The key takeaway is not that sildenafil is dangerous for everyone with heart concerns. It’s that the risk is individualized, and your doctor can help determine where you fall based on your specific health picture.

What the Research Says About Broader Heart Effects

Theoretical Risks Versus Real-World Data

Beyond the AFib question, sildenafil has been studied for other cardiovascular effects. Cleveland Clinic-led research found that sildenafil users were 69% less likely to develop Alzheimer’s disease over six years of follow-up — the sildenafil Alzheimer’s repurposing study details the full findings. This speaks to the drug’s broader effects on circulation.

A 2006 animal study found that sildenafil prolonged repolarisation in cardiac muscle, an effect that could theoretically lead to ventricular fibrillation. But ventricular fibrillation is distinct from atrial fibrillation, and animal data doesn’t always translate to human outcomes.

The mixed picture — some studies suggesting protection, others raising theoretical concerns — is common with drugs that affect the cardiovascular system. What matters most is how your individual health profile interacts with the medication.

Side Effect Prevalence Typical Duration
Headache About 25% Few hours
Flushing About 31% Short-lived
Nasal congestion About 19% Temporary

The Bottom Line

The question of whether Viagra can trigger AFib doesn’t have a clean answer, but the risk appears low for most men.
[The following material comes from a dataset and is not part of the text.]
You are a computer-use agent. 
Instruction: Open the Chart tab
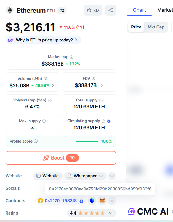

Rare case reports suggest it can, particularly in people with underlying heart conditions. But larger research points toward a more complex picture — and some studies even suggest sildenafil may protect against certain arrhythmias. For most men without significant heart disease, the risk appears low.

If you have a history of atrial fibrillation, hypertrophic cardiomyopathy, or take nitrates, your cardiologist can help weigh whether sildenafil is appropriate for your specific heart profile.